The hearings leading up to the passage of Title IX were replete with statistical and anecdotal information highlighting the second-class status of women working in educational institutions. At that time, employment for women in education was characterized by:
  • lack of tenure in colleges and universities, particularly elite institutions;
  • nepotism rules that locked women out of teaching positions where their husbands were employed;
  • slower promotion rates than those of their male counterparts;
  • smaller salaries than those of their male colleagues;
  • little access to high-level administrative positions; and
  • virtually no opportunities to head colleges and universities, even in women's institutions.
After 25 years of Title IX and a Supreme Court decision declaring that Title IX prohibits employment discrimination based on sex in education, there has been progress, but there is much room for improvement. Notably, a pattern so evident at the time lawmakers debated Title IX persists: namely, women's numbers tend to decrease as the rank in the career ladder or the prestige of the educational institution increases. Women still have a long way to go to attain full equality with men in employment in educational institutions.

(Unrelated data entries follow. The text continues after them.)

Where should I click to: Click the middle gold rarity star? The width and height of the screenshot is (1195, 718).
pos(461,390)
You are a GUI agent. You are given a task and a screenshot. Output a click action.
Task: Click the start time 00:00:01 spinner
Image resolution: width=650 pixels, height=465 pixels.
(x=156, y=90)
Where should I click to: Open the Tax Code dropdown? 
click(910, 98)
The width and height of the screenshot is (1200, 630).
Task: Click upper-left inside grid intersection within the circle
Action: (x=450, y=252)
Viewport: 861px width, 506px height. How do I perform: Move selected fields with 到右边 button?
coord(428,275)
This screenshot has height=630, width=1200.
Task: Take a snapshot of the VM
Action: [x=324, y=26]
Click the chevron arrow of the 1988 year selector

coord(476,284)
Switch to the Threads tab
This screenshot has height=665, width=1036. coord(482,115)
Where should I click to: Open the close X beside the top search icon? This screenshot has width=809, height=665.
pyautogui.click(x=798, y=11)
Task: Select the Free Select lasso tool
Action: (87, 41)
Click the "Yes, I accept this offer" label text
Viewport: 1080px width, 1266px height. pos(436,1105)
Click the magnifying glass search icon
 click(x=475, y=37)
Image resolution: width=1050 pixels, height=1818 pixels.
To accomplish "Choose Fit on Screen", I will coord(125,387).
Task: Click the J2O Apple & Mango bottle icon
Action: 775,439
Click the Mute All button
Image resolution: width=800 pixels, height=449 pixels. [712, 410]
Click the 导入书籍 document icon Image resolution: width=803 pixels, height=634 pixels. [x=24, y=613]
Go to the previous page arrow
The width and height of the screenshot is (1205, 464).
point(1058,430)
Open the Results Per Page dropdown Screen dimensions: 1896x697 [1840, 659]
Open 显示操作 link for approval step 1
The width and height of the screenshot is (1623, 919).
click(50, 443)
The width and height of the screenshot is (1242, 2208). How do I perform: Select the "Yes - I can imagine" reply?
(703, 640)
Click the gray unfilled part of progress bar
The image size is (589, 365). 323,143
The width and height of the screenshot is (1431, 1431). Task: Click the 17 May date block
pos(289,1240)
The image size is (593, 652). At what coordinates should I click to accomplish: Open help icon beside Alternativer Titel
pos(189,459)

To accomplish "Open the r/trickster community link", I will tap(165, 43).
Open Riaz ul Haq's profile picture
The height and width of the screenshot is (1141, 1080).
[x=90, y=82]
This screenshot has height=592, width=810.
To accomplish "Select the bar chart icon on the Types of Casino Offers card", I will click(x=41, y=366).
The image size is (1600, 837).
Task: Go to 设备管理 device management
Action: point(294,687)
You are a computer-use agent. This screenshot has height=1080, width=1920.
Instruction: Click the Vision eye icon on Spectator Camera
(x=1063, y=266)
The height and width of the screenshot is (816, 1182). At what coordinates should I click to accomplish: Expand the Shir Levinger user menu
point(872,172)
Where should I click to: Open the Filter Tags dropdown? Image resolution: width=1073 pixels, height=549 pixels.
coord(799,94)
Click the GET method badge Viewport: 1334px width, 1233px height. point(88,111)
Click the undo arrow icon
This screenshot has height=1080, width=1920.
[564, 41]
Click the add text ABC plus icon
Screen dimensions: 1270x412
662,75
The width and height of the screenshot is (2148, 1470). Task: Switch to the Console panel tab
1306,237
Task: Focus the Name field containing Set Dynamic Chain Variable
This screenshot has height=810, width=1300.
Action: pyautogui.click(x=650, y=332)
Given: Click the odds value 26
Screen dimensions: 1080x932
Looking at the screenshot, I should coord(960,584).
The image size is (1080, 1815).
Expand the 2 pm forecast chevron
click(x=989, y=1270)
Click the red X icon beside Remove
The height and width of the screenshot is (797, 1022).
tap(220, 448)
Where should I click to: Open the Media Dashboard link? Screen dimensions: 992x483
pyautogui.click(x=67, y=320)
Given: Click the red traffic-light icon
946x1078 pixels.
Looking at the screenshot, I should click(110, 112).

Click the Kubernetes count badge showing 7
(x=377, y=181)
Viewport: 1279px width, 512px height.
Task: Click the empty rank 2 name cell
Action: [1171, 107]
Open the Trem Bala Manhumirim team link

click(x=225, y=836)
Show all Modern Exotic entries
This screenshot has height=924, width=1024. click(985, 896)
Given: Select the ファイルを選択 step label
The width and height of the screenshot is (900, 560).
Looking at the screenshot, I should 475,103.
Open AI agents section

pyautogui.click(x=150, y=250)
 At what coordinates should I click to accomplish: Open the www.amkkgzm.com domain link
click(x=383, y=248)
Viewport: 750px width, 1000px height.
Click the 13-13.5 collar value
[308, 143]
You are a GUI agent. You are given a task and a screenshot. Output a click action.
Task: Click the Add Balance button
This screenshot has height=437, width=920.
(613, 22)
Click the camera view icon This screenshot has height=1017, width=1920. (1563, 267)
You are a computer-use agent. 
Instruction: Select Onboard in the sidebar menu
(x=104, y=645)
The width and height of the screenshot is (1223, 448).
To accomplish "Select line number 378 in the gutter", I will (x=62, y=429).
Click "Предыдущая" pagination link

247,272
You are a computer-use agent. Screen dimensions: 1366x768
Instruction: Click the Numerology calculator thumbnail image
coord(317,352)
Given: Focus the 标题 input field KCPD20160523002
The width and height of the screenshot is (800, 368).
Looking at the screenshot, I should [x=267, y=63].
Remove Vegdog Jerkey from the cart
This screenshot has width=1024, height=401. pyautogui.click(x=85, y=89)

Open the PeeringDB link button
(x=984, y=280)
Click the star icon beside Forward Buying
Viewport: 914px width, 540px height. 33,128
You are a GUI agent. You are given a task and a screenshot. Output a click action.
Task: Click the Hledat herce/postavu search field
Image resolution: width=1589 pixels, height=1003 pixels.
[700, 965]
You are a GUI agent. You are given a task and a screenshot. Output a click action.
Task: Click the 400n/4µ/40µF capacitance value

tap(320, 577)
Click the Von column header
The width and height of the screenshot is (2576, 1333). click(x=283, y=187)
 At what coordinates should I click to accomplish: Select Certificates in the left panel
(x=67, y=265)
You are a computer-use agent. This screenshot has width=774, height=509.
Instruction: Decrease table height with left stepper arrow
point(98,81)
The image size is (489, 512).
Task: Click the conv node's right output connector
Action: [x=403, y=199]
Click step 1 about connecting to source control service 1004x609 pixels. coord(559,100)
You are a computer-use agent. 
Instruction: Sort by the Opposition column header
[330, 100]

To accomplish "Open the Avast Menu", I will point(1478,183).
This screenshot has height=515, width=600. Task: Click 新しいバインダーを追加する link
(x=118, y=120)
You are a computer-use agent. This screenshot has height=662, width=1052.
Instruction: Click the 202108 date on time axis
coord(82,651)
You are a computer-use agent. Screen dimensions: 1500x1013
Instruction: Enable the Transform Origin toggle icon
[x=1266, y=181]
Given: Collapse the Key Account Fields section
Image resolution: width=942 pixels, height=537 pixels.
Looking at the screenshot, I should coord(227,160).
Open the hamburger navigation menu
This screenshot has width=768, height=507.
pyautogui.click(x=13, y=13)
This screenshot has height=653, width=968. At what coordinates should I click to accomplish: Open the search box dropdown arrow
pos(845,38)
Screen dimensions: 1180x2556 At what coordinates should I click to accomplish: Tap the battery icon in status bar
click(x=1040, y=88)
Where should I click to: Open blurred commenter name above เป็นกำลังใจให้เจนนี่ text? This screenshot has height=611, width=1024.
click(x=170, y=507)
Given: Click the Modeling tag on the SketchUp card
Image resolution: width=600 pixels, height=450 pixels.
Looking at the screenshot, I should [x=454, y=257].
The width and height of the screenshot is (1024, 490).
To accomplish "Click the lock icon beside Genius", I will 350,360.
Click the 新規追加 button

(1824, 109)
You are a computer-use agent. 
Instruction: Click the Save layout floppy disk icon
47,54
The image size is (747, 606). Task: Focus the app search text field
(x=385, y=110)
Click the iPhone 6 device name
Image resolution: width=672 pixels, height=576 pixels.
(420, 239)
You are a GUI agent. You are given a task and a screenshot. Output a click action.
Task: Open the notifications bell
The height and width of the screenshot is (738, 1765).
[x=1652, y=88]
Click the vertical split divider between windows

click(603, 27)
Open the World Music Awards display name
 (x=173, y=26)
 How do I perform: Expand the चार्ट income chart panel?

Women on Faculties. Before Title IX, career opportunities for women in education were concentrated in elementary and secondary classrooms across the country. At the hearings for Title IX, there was testimony that women were about 68 percent of teachers in elementary and secondary schools, 22 percent of elementary school principals, and just 4 percent of high school principals. In addition, witnesses testified that the National Education Association (NEA) found only two women among 13,000 school superintendents.

In higher education, the picture was no better. In the early 1970s, women comprised about 18 percent of the teaching faculty in colleges and universities in this country, clustered primarily in institutions that served women. For example, women accounted for 40 percent of the faculties in teachers' colleges.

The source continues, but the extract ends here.